## What to do
Your answer must be the full listing, repeated word for word.

== Dataset extract ==

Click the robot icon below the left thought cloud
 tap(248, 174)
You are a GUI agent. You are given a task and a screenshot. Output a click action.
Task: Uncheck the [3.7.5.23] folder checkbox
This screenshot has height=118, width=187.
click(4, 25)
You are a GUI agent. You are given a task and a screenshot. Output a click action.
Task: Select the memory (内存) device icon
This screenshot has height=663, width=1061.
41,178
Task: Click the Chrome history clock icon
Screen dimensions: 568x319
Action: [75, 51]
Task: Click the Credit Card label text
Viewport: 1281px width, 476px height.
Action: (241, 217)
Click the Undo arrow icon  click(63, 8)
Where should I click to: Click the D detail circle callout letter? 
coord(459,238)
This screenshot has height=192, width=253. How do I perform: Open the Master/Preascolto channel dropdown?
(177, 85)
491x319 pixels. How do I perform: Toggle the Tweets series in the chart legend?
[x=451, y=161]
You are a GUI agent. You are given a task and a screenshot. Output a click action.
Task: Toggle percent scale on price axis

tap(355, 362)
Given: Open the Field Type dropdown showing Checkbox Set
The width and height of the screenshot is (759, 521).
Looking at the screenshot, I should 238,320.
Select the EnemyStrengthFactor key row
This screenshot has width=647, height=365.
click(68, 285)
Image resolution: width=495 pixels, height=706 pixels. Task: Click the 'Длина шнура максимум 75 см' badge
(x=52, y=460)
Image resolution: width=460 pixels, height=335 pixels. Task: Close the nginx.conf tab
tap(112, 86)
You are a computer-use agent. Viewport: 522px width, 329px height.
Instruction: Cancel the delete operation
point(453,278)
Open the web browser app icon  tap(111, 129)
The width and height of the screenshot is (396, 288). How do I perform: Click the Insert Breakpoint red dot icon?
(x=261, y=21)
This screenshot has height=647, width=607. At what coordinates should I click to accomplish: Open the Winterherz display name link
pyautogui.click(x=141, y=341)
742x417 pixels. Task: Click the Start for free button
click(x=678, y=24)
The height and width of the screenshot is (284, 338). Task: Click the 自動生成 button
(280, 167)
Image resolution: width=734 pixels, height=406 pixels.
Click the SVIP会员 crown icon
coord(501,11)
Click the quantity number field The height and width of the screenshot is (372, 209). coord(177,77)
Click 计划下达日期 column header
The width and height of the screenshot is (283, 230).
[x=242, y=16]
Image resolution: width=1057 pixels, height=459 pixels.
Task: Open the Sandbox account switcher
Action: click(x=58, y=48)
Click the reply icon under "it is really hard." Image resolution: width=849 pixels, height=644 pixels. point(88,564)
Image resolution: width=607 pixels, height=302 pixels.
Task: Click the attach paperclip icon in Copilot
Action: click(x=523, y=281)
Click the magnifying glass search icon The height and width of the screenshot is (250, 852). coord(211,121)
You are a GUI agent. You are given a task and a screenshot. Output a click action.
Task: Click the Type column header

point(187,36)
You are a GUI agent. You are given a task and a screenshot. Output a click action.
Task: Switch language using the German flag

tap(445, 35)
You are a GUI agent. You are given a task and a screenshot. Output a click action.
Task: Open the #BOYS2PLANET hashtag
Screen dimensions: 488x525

===

## Response to the exercise
Click the robot icon below the left thought cloud
 tap(248, 174)
You are a GUI agent. You are given a task and a screenshot. Output a click action.
Task: Uncheck the [3.7.5.23] folder checkbox
This screenshot has height=118, width=187.
click(4, 25)
You are a GUI agent. You are given a task and a screenshot. Output a click action.
Task: Select the memory (内存) device icon
This screenshot has height=663, width=1061.
41,178
Task: Click the Chrome history clock icon
Screen dimensions: 568x319
Action: [75, 51]
Task: Click the Credit Card label text
Viewport: 1281px width, 476px height.
Action: (241, 217)
Click the Undo arrow icon  click(63, 8)
Where should I click to: Click the D detail circle callout letter? 
coord(459,238)
This screenshot has height=192, width=253. How do I perform: Open the Master/Preascolto channel dropdown?
(177, 85)
491x319 pixels. How do I perform: Toggle the Tweets series in the chart legend?
[x=451, y=161]
You are a GUI agent. You are given a task and a screenshot. Output a click action.
Task: Toggle percent scale on price axis

tap(355, 362)
Given: Open the Field Type dropdown showing Checkbox Set
The width and height of the screenshot is (759, 521).
Looking at the screenshot, I should 238,320.
Select the EnemyStrengthFactor key row
This screenshot has width=647, height=365.
click(68, 285)
Image resolution: width=495 pixels, height=706 pixels. Task: Click the 'Длина шнура максимум 75 см' badge
(x=52, y=460)
Image resolution: width=460 pixels, height=335 pixels. Task: Close the nginx.conf tab
tap(112, 86)
You are a computer-use agent. Viewport: 522px width, 329px height.
Instruction: Cancel the delete operation
point(453,278)
Open the web browser app icon  tap(111, 129)
The width and height of the screenshot is (396, 288). How do I perform: Click the Insert Breakpoint red dot icon?
(x=261, y=21)
This screenshot has height=647, width=607. At what coordinates should I click to accomplish: Open the Winterherz display name link
pyautogui.click(x=141, y=341)
742x417 pixels. Task: Click the Start for free button
click(x=678, y=24)
The height and width of the screenshot is (284, 338). Task: Click the 自動生成 button
(280, 167)
Image resolution: width=734 pixels, height=406 pixels.
Click the SVIP会员 crown icon
coord(501,11)
Click the quantity number field The height and width of the screenshot is (372, 209). coord(177,77)
Click 计划下达日期 column header
The width and height of the screenshot is (283, 230).
[x=242, y=16]
Image resolution: width=1057 pixels, height=459 pixels.
Task: Open the Sandbox account switcher
Action: click(x=58, y=48)
Click the reply icon under "it is really hard." Image resolution: width=849 pixels, height=644 pixels. point(88,564)
Image resolution: width=607 pixels, height=302 pixels.
Task: Click the attach paperclip icon in Copilot
Action: click(x=523, y=281)
Click the magnifying glass search icon The height and width of the screenshot is (250, 852). coord(211,121)
You are a GUI agent. You are given a task and a screenshot. Output a click action.
Task: Click the Type column header

point(187,36)
You are a GUI agent. You are given a task and a screenshot. Output a click action.
Task: Switch language using the German flag

tap(445, 35)
You are a GUI agent. You are given a task and a screenshot. Output a click action.
Task: Open the #BOYS2PLANET hashtag
Screen dimensions: 488x525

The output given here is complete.